North Korea revealed it is open to discussing denuclearization with the U.S., but the rogue regime’s offer is dubious considering its long history of broken promises.
“I think we can be suitably skeptical that this is a dramatic breakthrough,” Bruce Klingner, the former chief of the Central Intelligence Agency’s Korea branch and current senior research fellow at the Heritage Foundation’s Asian Studies Center, told The Daily Caller News Foundation. “We have been on this horse before, and we’ve been bucked off.”
“It’s a surprise,” he added, “None of us would have expected this two months ago.
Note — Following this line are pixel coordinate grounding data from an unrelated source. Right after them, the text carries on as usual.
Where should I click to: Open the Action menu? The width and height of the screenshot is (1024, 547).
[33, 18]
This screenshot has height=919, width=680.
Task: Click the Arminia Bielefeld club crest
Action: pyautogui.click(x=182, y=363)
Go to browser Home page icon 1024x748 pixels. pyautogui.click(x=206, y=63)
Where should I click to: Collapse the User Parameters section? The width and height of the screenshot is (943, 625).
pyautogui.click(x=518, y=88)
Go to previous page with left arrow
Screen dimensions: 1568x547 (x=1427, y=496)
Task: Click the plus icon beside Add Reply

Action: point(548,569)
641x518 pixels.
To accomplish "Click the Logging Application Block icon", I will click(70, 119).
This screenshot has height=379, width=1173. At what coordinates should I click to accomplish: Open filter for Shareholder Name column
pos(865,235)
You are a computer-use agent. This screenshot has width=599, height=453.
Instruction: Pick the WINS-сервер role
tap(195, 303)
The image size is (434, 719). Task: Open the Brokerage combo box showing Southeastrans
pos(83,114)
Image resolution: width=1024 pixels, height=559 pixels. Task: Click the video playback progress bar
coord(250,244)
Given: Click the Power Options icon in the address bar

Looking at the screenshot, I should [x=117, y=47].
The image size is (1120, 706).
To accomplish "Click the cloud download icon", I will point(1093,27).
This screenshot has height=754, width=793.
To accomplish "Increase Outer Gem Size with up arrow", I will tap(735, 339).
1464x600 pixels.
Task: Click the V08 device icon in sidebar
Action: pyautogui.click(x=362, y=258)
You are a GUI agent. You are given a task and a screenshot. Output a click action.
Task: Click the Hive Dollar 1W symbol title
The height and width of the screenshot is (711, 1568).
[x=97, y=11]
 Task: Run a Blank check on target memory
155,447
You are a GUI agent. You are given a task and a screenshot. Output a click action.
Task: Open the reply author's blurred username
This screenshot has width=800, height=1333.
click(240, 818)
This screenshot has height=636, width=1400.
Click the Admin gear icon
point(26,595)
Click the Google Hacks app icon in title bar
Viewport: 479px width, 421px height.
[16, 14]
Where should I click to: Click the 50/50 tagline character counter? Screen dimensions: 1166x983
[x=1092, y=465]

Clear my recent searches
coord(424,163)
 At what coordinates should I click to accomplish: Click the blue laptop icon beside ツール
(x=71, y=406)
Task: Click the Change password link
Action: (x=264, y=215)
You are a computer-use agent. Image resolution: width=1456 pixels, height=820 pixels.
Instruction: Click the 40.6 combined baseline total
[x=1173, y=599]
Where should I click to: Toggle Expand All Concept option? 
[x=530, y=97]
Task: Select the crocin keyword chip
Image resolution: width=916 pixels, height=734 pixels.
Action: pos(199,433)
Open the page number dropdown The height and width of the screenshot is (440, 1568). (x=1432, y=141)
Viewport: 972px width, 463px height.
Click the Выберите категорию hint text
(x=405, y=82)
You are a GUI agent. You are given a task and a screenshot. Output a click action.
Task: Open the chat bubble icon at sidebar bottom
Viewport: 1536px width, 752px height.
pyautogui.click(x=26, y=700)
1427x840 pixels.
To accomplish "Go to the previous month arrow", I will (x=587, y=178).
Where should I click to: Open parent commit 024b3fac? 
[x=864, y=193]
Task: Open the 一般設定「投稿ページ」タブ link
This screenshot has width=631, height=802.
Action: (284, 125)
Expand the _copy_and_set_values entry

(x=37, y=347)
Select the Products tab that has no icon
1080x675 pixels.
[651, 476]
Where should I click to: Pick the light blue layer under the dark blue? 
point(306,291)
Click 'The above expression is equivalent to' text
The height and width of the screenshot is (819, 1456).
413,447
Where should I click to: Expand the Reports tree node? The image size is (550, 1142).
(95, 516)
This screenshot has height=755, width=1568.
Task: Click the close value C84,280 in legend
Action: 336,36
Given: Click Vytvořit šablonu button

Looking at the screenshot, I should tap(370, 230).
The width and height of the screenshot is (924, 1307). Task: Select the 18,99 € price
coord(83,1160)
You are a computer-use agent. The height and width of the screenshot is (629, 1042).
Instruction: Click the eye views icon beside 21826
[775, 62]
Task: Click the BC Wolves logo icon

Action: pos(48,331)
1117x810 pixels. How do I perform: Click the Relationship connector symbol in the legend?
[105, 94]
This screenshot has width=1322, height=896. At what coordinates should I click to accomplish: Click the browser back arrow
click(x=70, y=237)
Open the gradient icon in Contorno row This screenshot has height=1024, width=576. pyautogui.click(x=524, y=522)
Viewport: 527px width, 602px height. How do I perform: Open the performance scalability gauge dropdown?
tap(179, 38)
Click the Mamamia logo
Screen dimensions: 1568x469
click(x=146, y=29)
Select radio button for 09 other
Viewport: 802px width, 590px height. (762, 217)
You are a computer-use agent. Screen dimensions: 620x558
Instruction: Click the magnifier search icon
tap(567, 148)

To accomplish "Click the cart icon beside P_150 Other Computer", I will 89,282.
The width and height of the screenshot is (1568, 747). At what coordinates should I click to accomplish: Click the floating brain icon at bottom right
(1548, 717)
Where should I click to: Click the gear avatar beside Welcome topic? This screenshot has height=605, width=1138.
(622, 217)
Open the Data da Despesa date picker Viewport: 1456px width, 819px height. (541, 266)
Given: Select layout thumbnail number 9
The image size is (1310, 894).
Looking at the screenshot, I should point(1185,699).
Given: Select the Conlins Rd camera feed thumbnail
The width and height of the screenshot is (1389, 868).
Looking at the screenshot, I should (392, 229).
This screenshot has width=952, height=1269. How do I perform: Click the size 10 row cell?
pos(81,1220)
But, since we’ve been down this path so many times before, we tend to be quite cynical.”
North Korea violated all of the previous denuclearization agreements, including the North-South Denuclearization Agreement, the Non-Proliferation Treaty, the International Atomic Energy Agency safeguards, the Agreed Framework, three Six-Party Talks agreements, and the Leap Day Agreement. Pyongyang has promised over the years not to develop nuclear weapons, the tests of which were followed by unfulfilled promises to abandon the weapons North Korea agreed to never build in the first place.
The U.S. offered North Korea billions of dollars in aid during the Clinton administration while the North ran a secret nuclear weapons program. This trend has continued.
North Korea conducted its sixth, nuclear weapons test last September, detonating a suspected hydrogen bomb. The regime then tested a new intercontinental ballistic missile believed to be able to range the continental U.S. These alarming weapons developments were part of North Korean dictator Kim Jong-un’s aggressive push to realize North Korea’s nuclear ambitions.
Pyongyang expects the U.S. and its allies to believe it’s sincere in its offer to discuss denuclearization — with North Korea repeatedly negotiated in bad faith.
The North announced an interest in dialogue with the U.S., offering to halt weapons testing while talks are underway, which followed a meeting between North Korean dictator Kim Jong-un and a handful of South Korean diplomats in Pyongyang. “The North expressed its willingness to hold a heartfelt dialogue with the U.S. on the issues of denuclearization,” Seoul revealed Tuesday.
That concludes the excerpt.